The code below works for me:

#!/usr/bin/env perl                                                                                                                     
use 5.010;
use strict;
use warnings;
use autodie qw(open);

my $usage = "$0 string_patt_file\n"; 
my $infile = shift or die $usage;

open my $fh, '<', $infile; # same as open ... or die $!
my $string = <$fh>;
my $char =  <$fh>;
close $fh;
my $offset = 0;

my $result = index($string, $char, $offset);
while ($result != -1) {
    say "Found $char at $result";
    $offset = $result + 1;
    $result = index($string, $char, $offset);
}

The output:

$ perl biostars72099.pl string_patt_file
Found GACAGATGA at 71
Found GACAGATGA at 115

Note that this only gives you the start of the match, so you'll have to add a little code if you want the full match range. If you use a regular expression approach instead of index() then you can use some of Perl's built-in magic variables to get the match range. It is hard to compare approaches with this simple example, but depending on the size of the string, number of patterns, what information about the matches is desired, etc. using a regular expression may be faster and give you more control. In my test, a regex was slightly faster. I used two different engines, Perl's native engine and RE2, and Perl's regex engine was a little faster than RE2 but that will likely not be true for a larger string. You may want to keep both approaches in mind depending on what you are trying to accomplish.

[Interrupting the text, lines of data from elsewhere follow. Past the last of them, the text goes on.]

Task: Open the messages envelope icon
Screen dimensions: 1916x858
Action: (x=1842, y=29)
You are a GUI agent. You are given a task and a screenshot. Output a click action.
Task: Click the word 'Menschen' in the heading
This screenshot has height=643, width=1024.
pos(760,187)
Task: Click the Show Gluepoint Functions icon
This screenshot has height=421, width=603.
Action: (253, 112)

score 0 · Answer 2 · 2013-05-19

0

Entering edit mode

10.9 years ago

Pascal ▴ 250

You remove the new line of the first line, but not of the second. Add $char=~s/\n//g; to remove it and everything should work.

ADD COMMENT • link 10.9 years ago by Pascal ▴ 250

0

Entering edit mode

agree with that

ADD REPLY • link 10.9 years ago by ewre ▴ 250

score 0 · Answer 3 · 2013-05-19

Here's another option:

use strict;
use warnings;

chomp( my @strings = <> );
my ( $subStrLen, @found ) = length $strings[1];

push @found, pos( $strings[0] ) - $subStrLen
  while $strings[0] =~ /$strings[1]/g;

print "Seq: $strings[0]\n\nSubstring: $strings[1]\n\n";

if (@found) {
    local $" = ', ';
    print 'Substring found ' . @found . " time(s) at: @found\n";
}
else {
    print "Substring not found.\n";
}

Usage: perl script.pl dataFile [>outFile]

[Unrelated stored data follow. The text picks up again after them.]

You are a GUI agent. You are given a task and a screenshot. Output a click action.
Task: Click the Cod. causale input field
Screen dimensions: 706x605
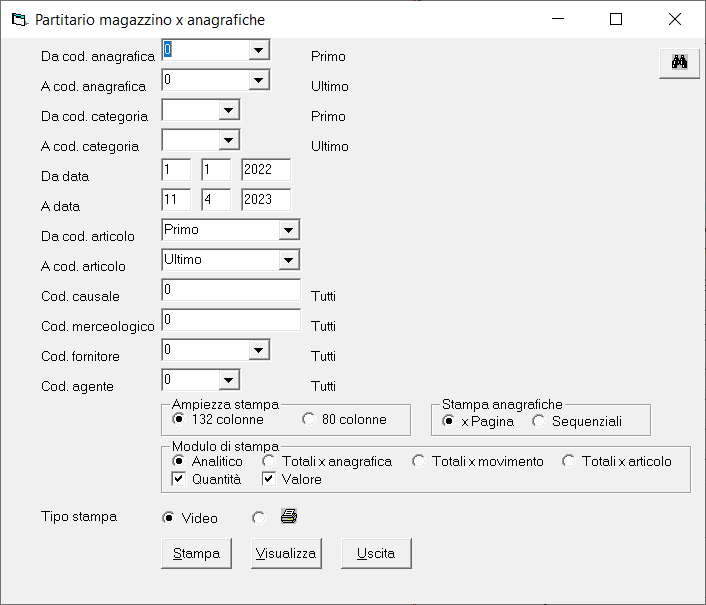point(231,289)
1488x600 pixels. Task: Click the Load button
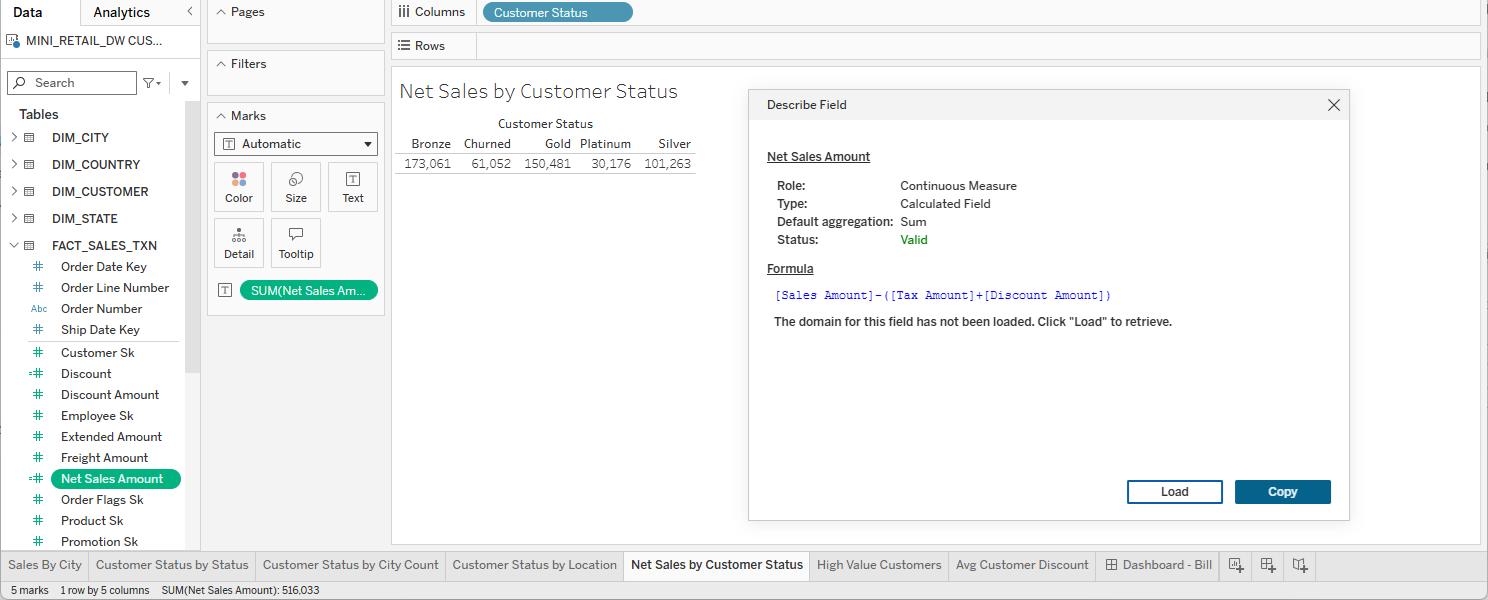1174,492
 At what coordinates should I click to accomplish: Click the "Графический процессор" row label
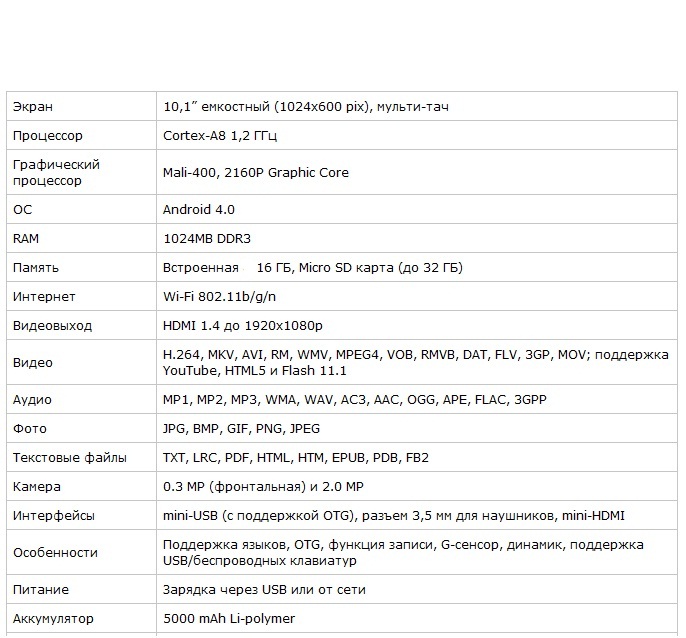[x=56, y=173]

The last, optional parameter directs output to a file.

Output on your dataset:

Seq: ATGACAGATCCCTTACACCAGACAGATCGACAGATCGACAGATTCAGACAGATGTAGAACGACAGATTCTCGACAGATGACAGATATGACAGATAGCTTAAGACAGATGGTACCCGACAGATGACAGATATTGACAGATA

Substring: GACAGATGA

Substring found 2 time(s) at: 71, 115

Since you're sending the file that contains the sequence and substring to the script via the command line, let Perl handle the file i/o. This script reads the two strings into an array, then uses a global match and pos() to calculate substring positons, if any. Starting locations are push ed onto @found and then later displayed.

Hope this helps!